[Problem] divides the array into two parts so that the sum of the two parts is the closest, and returns the difference between the two parts. For example:
Int [] array = {,}, divided into two parts: {, 4}, {7}, the difference is 1.
Reference 1: Section 2.18 of the beauty of programming, but the problem is different. Section 2.18 requires an array with a length of 2n to be divided into two arrays with a length of N, so that the two parts and the nearest.
Reference 2: http://www.tuicool.com/articles/ZF73Af
[Idea] a solution for dynamic planning. Obtain the sum of the array. The problem is converted to: select several elements in the array so that the sum of these elements is <= sum/2, and is a set of elements closest to sum/2.
Open an array: int [] [] f = new int [Length + 1] [sum/2 + 1]
State equation: F [I] [J] = max (F [I-1] [J-array [I] + array [I], F [I-1] [J])
Explanation: F [I] [J] indicates the sum of the I elements in the array <= J, and is the element set closest to J. F [I-1] [J-array [I] represents the sum of the I-1 elements in an array that is closest to J-array [I], so f [I] [J] should be the biggest one in [I-1] [J-array [I] + array [I] and f [I-1] [J. It's a bit like a 0-1 backpack problem.

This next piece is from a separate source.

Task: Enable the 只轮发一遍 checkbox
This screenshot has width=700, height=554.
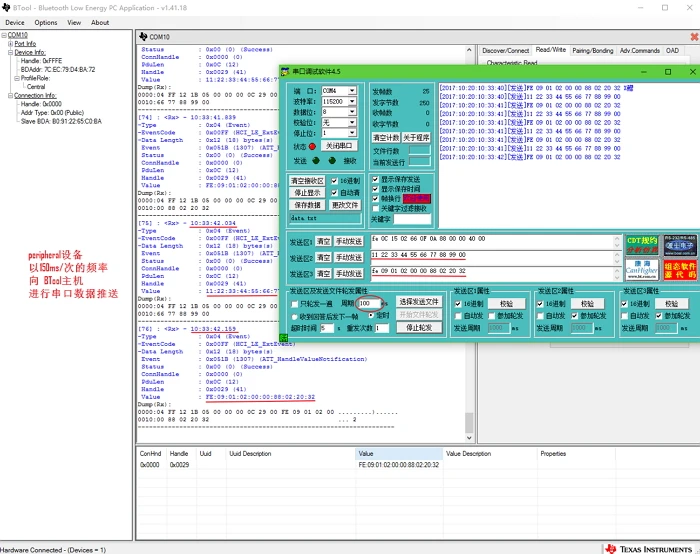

* ** Creation Time: 8:52:57, January 1, October 7, 2014 Project name: Test ** @ author Cao yanfeng * @ since JDK 1.6.0 _ 21 Description: The array is divided into two parts, returns the difference between the two parts. Note: do not divide the array equally */public class dividearraytest {/*** @ Param ARGs */public static void main (string [] ARGs) {// todo auto-generated method stubint [] array = {1, 0, 1, 7, 2, 4}; system. out. println (getmaxdiff (array ));} /* f [I] [J] indicates the maximum capacity that a backpack with an I-element capacity of J can hold */public static int getmaxdiff (INT [] array) {int sum = getsum (array); int length = array. length; int [] [] f = new int [Length + 1] [sum/2 + 1]; for (INT I = 0; I <length; I ++) {for (Int J = 1; j <= sum/2; j ++) {f [I + 1] [J] = f [I] [J]; if (array [I] <= J & F [I] [J-array [I] + array [I]> F [I] [J]) {f [I + 1] [J] = f [I] [J-array [I] + array [I] ;}} return sum-2 * f [length] [sum/2];} public static int getsum (INT [] array) {int sum = 0; For (INT I = 0; I <array. length; I ++) {sum + = array [I] ;}return sum ;}}
Divide the array into two parts, so that the two parts are the closest and return the difference between the two parts.